#### Things to do:
**1.** In the sentencing article, when did the judge allow Labrie to start serving his sentence?
**2.** Copy everything in the sentencing article from "CONCORD, N.H. —" down to "for work release.".
***** Passage given
CONCORD, N.H. — A judge declined Tuesday to shorten the jail term for an elite prep school graduate convicted of sexually assaulting a 15-year-old classmate in 2015, saying he needed to consider the victim’s family, which wants him to serve the remaining 10 months of his sentence.

Merrimack County Superior Court Judge Larry Smukler appeared unmoved by defense arguments that Owen Labrie, 23, of Tunbridge, Vermont, had become more mature and had already been punished by being under a curfew and having to wear an electronic monitoring device. Prosecutors wanted Labrie to serve the remainder of his sentence.

Instead, Smukler said, his decision to uphold the sentence took into account “justice for the victim.” He accepted a defense request that Labrie begin serving the sentence the day after Christmas but rejected a request that he be allowed out for work release.

“Given the crimes and the circumstances, it is just not appropriate to amend the sentence,” Smukler said.
**********
***** Raw data
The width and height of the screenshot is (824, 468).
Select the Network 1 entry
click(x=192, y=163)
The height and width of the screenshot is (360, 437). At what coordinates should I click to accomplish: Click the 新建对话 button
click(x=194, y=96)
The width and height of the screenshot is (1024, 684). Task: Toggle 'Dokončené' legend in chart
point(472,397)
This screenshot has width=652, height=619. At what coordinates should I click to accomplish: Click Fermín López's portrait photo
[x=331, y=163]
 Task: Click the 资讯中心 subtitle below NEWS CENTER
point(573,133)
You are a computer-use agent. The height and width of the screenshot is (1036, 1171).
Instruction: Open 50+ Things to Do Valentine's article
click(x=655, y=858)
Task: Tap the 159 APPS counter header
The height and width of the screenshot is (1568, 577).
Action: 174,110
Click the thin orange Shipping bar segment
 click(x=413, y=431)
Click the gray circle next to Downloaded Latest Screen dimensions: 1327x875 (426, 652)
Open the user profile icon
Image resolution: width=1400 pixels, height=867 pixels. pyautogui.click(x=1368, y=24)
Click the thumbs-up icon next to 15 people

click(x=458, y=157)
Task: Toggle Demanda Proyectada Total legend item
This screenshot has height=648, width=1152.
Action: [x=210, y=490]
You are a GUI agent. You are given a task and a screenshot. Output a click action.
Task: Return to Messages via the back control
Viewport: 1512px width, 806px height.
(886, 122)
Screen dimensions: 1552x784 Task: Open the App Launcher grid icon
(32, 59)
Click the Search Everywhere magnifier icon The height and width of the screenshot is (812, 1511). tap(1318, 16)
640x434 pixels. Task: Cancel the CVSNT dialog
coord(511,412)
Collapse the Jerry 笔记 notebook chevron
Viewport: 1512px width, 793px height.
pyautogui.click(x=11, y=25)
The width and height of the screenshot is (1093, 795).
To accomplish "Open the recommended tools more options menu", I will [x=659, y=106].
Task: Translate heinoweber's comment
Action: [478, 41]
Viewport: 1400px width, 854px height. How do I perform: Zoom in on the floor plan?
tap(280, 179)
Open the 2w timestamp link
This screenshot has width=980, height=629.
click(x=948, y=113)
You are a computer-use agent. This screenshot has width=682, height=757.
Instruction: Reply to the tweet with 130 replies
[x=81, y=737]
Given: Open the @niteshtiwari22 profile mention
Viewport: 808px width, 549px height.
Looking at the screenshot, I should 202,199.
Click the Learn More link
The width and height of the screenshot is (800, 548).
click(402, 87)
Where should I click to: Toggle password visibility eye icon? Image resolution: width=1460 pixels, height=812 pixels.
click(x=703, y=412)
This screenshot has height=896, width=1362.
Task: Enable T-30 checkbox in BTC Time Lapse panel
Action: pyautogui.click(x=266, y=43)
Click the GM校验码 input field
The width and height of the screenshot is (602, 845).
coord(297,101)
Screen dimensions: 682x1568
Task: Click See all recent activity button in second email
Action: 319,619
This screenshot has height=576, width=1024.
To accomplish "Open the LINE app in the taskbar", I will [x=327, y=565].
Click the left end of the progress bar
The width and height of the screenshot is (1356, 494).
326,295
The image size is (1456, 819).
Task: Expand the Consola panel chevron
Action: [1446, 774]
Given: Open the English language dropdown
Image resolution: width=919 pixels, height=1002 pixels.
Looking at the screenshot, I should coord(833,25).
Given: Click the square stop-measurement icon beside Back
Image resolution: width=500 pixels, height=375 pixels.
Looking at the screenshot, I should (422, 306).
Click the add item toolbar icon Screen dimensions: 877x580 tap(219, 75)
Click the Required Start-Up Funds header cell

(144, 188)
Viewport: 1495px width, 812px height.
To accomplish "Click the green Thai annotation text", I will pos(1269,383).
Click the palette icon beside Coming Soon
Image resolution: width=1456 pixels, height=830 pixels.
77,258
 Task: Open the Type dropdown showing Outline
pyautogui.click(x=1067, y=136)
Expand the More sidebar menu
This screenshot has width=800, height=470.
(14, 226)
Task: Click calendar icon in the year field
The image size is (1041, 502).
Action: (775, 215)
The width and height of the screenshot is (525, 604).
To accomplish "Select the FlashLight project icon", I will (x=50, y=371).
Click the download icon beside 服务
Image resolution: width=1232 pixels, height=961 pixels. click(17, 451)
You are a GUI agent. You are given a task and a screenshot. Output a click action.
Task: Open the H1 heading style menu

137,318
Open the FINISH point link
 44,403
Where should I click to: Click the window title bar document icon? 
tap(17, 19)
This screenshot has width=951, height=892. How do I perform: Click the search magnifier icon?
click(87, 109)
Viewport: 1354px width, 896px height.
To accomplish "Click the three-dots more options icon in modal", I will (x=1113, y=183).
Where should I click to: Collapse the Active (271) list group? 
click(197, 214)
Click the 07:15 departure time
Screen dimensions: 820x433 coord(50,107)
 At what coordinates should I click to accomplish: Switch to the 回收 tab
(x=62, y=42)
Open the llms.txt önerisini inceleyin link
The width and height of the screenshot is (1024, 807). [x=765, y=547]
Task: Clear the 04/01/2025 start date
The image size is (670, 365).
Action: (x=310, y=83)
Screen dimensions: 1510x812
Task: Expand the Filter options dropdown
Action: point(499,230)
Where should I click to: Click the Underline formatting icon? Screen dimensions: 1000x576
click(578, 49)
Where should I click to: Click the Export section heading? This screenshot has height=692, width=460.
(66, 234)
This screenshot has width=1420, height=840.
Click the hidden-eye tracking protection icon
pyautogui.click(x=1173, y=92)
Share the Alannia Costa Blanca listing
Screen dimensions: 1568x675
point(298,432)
**********
#### Solution list:
**1.** The day after Christmas.

**2.**
CONCORD, N.H. — A judge declined Tuesday to shorten the jail term for an elite prep school graduate convicted of sexually assaulting a 15-year-old classmate in 2015, saying he needed to consider the victim’s family, which wants him to serve the remaining 10 months of his sentence.

Merrimack County Superior Court Judge Larry Smukler appeared unmoved by defense arguments that Owen Labrie, 23, of Tunbridge, Vermont, had become more mature and had already been punished by being under a curfew and having to wear an electronic monitoring device. Prosecutors wanted Labrie to serve the remainder of his sentence.

Instead, Smukler said, his decision to uphold the sentence took into account “justice for the victim.” He accepted a defense request that Labrie begin serving the sentence the day after Christmas but rejected a request that he be allowed out for work release.